A live oasis

While the new release that Counting Crows is currently on tour promoting may be titled This Desert Life, there is nothing dry about the show's look. LD Mike Duncan began discussing the tour's design with other members of the production staff and the band's lead singer, Adam Duritz, last spring.

"We originally talked about creating an urban feel, not unlike the VH1 special we did a few years ago," Duncan explains. "But then Adam and I were talking about the album artwork by Dave McKean, which is pretty fantastic. Each song on the album has a piece of its own representative drawing on the jacket sleeve. They all feature everyday objects put together with others in really interesting ways, like the guy in the top hat with the goldfish bowl head, which is on the cover. The images are so strong and beautiful that it made sense to go in that direction."

The LD then enlisted Tom Strahan of San Francisco-based Scale Design to create set pieces by pasting some of the images together. The artwork for one song in particular, "St. Robinson and His Cadillac Dream," is a landscape painting depicting a small town fair with a ferris wheel and clouds. "We decided that would make a fantastic backdrop to put behind everything else as a unifying factor," Duncan says. "That could, in fact, be our landscape, and I'd hoped all of these other images would just pop up out of the scenery not unlike the Broadway production of 'Sunday in the Park with George.' That was our premise. So it's more of a dreamscape; it's a bit surreal."

George & Goldberg Design Associates constructed the set. "They did a great job of fabricating some wonderful pieces for us," Duncan says. "In keeping with the reality of truck space and budget we tried to keep it as simple as possible and let the lighting do most of the work."

Upstaging is the tour's main lighting contractor. "My crew includes my good friends Bill Frostman and Scott Zemadis," Duncan says. "I was lucky to get them." Upstaging also provided the four T bars the LD used in the rig. "I saw them in the Lighting Dimensions [March 1999] article on Ethan Weber's design for Marilyn Manson," Duncan says. "It's a great look, and I needed a place to put spot fixtures that wasn't four of them in a row up above. I usually have towers, but this time I wanted to do something different. So on the straight line coming down I had a fluorescent tube, then directly underneath that a Diversitronics strobe unit, and under that a [High End Systems] Studio Spot(TM)."
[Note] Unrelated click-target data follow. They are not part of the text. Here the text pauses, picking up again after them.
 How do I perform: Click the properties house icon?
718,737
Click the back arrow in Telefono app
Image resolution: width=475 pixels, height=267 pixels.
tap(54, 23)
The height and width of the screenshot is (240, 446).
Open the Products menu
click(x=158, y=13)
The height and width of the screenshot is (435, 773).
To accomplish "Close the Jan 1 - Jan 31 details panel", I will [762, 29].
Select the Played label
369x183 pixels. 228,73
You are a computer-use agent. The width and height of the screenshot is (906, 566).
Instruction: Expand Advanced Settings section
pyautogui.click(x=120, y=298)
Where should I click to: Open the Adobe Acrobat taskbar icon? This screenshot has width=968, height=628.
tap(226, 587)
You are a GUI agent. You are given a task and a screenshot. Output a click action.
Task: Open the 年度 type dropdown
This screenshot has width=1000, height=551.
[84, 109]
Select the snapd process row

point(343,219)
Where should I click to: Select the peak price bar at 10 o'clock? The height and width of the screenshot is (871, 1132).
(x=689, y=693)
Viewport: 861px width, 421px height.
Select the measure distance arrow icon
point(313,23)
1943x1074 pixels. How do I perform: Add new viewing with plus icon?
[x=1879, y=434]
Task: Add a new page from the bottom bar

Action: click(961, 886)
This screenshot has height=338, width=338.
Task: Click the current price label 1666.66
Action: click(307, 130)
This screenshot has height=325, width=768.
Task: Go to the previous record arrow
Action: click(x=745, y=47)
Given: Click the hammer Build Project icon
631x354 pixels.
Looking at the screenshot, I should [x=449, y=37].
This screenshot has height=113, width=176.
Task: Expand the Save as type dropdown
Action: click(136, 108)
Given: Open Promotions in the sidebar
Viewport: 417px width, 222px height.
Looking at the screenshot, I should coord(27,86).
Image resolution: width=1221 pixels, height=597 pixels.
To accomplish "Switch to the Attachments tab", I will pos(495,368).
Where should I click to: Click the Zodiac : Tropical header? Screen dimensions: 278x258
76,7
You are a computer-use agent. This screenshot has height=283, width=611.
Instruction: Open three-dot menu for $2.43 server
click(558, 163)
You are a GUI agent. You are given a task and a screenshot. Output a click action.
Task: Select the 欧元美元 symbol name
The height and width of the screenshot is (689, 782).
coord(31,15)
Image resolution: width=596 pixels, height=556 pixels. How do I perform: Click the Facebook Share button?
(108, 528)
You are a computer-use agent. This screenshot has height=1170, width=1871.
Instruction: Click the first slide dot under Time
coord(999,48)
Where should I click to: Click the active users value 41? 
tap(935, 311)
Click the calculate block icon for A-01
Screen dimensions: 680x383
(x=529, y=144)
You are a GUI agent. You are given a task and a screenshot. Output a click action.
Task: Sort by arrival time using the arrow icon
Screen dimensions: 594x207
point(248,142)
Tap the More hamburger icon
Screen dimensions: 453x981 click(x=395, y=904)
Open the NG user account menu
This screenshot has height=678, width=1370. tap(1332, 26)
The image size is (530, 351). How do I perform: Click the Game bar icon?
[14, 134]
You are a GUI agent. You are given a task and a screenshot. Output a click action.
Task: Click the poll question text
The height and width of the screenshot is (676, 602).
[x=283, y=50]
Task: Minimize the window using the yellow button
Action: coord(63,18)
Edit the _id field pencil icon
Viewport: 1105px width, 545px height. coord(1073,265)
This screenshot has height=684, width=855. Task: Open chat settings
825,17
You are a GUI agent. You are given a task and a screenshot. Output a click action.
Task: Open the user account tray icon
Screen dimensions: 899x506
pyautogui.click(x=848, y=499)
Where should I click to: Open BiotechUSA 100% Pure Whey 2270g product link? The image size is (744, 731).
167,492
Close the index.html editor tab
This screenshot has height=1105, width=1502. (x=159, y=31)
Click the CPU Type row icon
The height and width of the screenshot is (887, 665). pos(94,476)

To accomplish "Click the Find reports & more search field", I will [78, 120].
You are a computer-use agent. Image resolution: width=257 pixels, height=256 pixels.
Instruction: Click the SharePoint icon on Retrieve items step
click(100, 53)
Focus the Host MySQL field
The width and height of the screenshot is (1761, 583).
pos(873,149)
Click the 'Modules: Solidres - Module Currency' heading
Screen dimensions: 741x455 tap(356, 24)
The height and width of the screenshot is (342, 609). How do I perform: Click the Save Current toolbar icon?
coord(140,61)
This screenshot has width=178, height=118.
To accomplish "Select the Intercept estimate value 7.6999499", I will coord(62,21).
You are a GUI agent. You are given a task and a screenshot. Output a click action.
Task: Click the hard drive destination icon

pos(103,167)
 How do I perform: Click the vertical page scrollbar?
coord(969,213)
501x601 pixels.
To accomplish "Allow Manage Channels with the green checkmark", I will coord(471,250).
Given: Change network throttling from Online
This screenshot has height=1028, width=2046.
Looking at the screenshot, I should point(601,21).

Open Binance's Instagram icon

Duncan's lighting design includes a combination of automated luminaires and conventional equipment. "We brought in a couple of interesting pieces that I'd never really played around with before, like the fluorescent tubes and these cue lights, which are little quartz fixtures that you can chase and blink on and off," Duncan explains. "They provide some wonderful shadows."

For the High End Systems Cyberlights(R) the LD had some custom gobos made based on the album's artwork. "I also used some of their semi-custom gobos and we project those from the midstage truss," Duncan says. "I chose the ones that implied texture. The set pieces and the backdrop all take light really well, so there are times when it quite literally looks like just the set pieces and the backdrop, and other times when that all seems to disappear under the gobo projections from the Cyberlights."

The system also includes High End Systems Studio Colors(R) and Morpheus ColorFaders. "The word to define this system is ergonomic," Duncan says. "We made some cuts at the beginning because we wanted every piece to be important, but we didn't want to have anything up there that we didn't need. We wanted it to be as lean and mean as possible. Every piece in the system makes sense and has a specific function--if you take one away it's sorely missed. The Morpheus ColorFaders were a big part of that plan because we use the XL Faders to light the backdrop and the ColorFaders light the downstage truss. That really made all the difference in the world because their color-mixing abilities are just amazing. The transition was so beautiful and subtle that I could do it in the middle of a song. I wasn't limited; I could mix colors as long as I wanted to and come up with just the right one. So I've got some really outrageous colors in the show. If nothing else, it's not a rock show; there is no real bump and flash. That approach has always worked well for this band."

Having done some makeup dates in US theatres earlier this year, the band is currently touring Europe and will do a summer shed tour in North America.